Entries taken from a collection

════════════════════

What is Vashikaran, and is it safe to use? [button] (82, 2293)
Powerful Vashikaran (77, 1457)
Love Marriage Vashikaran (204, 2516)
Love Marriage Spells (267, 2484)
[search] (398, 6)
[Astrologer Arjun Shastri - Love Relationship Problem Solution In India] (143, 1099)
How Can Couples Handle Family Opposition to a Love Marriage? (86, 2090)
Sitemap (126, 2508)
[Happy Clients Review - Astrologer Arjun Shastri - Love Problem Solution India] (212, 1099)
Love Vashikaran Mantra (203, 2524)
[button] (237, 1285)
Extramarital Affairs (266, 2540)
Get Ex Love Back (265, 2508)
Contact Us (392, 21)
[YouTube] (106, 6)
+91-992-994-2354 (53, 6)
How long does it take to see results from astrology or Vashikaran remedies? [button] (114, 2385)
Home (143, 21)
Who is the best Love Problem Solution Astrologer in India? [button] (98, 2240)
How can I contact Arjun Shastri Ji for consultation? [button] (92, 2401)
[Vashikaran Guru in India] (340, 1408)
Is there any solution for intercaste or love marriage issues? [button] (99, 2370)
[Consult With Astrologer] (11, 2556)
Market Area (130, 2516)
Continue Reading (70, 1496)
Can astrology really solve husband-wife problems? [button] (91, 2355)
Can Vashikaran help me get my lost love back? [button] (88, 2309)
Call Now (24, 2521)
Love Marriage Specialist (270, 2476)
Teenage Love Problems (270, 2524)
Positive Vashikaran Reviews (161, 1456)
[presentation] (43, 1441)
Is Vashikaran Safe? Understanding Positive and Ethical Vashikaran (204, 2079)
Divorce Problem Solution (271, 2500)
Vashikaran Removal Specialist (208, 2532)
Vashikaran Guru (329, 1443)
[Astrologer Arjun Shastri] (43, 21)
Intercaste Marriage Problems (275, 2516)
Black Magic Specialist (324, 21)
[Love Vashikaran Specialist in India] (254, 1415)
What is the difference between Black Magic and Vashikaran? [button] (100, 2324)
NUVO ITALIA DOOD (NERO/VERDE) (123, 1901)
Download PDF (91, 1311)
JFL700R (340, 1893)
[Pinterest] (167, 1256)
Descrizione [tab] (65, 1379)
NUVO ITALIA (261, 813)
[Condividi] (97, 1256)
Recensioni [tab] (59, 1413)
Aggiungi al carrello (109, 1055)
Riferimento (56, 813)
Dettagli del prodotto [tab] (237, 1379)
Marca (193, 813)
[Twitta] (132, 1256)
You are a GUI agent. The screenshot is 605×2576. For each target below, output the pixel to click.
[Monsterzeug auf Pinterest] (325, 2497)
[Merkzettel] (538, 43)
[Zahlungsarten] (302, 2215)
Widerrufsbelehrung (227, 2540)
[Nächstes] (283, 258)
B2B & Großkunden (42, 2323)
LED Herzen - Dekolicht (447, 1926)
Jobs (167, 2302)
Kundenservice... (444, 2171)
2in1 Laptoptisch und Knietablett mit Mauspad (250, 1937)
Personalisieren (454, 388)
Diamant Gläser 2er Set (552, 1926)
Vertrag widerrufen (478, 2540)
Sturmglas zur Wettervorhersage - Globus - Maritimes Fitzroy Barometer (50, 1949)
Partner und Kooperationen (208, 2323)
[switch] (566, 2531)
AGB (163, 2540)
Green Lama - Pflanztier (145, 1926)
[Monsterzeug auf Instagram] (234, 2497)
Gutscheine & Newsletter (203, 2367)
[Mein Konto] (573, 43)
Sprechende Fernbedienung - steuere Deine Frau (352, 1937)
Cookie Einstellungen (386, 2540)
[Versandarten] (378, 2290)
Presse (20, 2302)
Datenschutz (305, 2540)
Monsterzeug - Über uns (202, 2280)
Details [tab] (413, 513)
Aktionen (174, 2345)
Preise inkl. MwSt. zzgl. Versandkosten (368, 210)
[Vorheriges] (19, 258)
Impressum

════════════════════

■ **PROMPT**:
Print exactly the lines above from the one with "Who is the best" to the one with "[Consult With Astrologer] (11, 2556)", including both.

■ **RESPONSE BELOW**:
Who is the best Love Problem Solution Astrologer in India? [button] (98, 2240)
How can I contact Arjun Shastri Ji for consultation? [button] (92, 2401)
[Vashikaran Guru in India] (340, 1408)
Is there any solution for intercaste or love marriage issues? [button] (99, 2370)
[Consult With Astrologer] (11, 2556)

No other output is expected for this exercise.